In 1991, more than 100,000 unionists marched and rallied against the ECB. That this vast mobilisation of working-class anger was never translated into a General Strike was a true tragedy.
In 2008, it was a few hundred e-mails to the Governor-General.
As Marx said: "the second time as farce".
Of course a pan-German nationalist like Ivanowitz was not about to celebrate some unrecorded victory by Marcus Aurelius’ legions over a rogue Gothic tribe. No, The Fury of the Goths celebrates the much earlier defeat of the Roman General, Varus, by the proto-nationalist German war-leader, Arminius, in the Teutoburg Forest.
Ambushed as his line was strung out along the narrow forest trail, Varus and his approximately 20,000-strong army was utterly annihilated. A small expeditionary force, sent in by Caesar Augustus a few years later to learn the fate of "Varus’ lost legions" discovered a battlefield literally covered with the whitening bones of their butchered comrades. The terrified legionaries buried them where they had fallen, and fled.
At Teutoburg it was the "Goths" who unleashed Hell.
All of which will, I hope, serve to preface the following critique of the NZ Council of Trade Unions’ (CTU) lamentable failure to anticipate and respond forcefully to the new National Government’s first assault upon the rights of New Zealand workers – the so-called "Fire At Will" Bill.
It is several months now since I had dinner with the President of the CTU, Helen Kelly, but I clearly remember practically begging her to have the trade union movement in readiness for the National Party’s inevitable sneak-attack, and to – please, please, please – learn from and avoid the critical strategic error committed by Ken Douglas and Angela Foulkes in the first few months of the fourth National Government.
It was the CTU leadership’s failure to answer the Bolger Government’s introduction of the Employment Contracts Bill with massive industrial resistance by the organised working-class, that saw the level of union density in the private sector workforce fall from close to 60 percent, to around 10 percent.
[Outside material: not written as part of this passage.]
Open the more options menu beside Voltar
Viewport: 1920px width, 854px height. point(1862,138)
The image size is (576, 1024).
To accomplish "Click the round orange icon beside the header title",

Their point-blank refusal to sanction and lead a General Strike destroyed, practically overnight, New Zealand workers’ faith in the trade union movement. It was a defeat from which the Left, in general, and the working-class, in particular, never really recovered.
Nine years later, and just as the New Zealand working class was lifting itself up off its knees, the CTU has, once again, failed to meet the Tory challenge. In spite of the fact that they knew the 90-Day Bill was a key element in the National Party’s manifesto, and in spite of the fact that the introduction of the Bill, under urgency, was an obvious tactic for Key’s Government to adopt, the trade unions were caught napping.
A CTU that had learned the lessons of history would have planned for just such a contingency. It would have prepared a campaign as comprehensive as Maximus’s punitive expedition against the unfortunate Goths. Most importantly, they would have let Key know that, should he attempt to begin again where Bill Birch left off, they were ready to give the signal to: "Unleash Hell".
But what did the trade union leaders actually do in the 30-day period between National’s victory and the introduction of the 90-Day Bill? They spent their time billing and cooing with the newly elected government, and debating whether or not the Maori Party should be considered a progressive force.
Instead of being ready to pour their affiliated members into the streets, and to rally the tens of thousands of potential members targeted by the legislation to the CTU’s banner, the best they were able to organise was a pathetic (and constitutionally suspect) petition to the Governor-General – urging him not to sign the Bill into law.
With courage and imagination, this past week could have been National’s Teutoburg Forest. Instead, it has turned out to be yet another victory for right-wing ruthlessness.
In 1991, more than 100,000 unionists marched and rallied against the ECB. That this vast mobilisation of working-class anger was never translated into a General Strike was a true tragedy.
In 2008, it was a few hundred e-mails to the Governor-General.
As Marx said: "the second time as farce".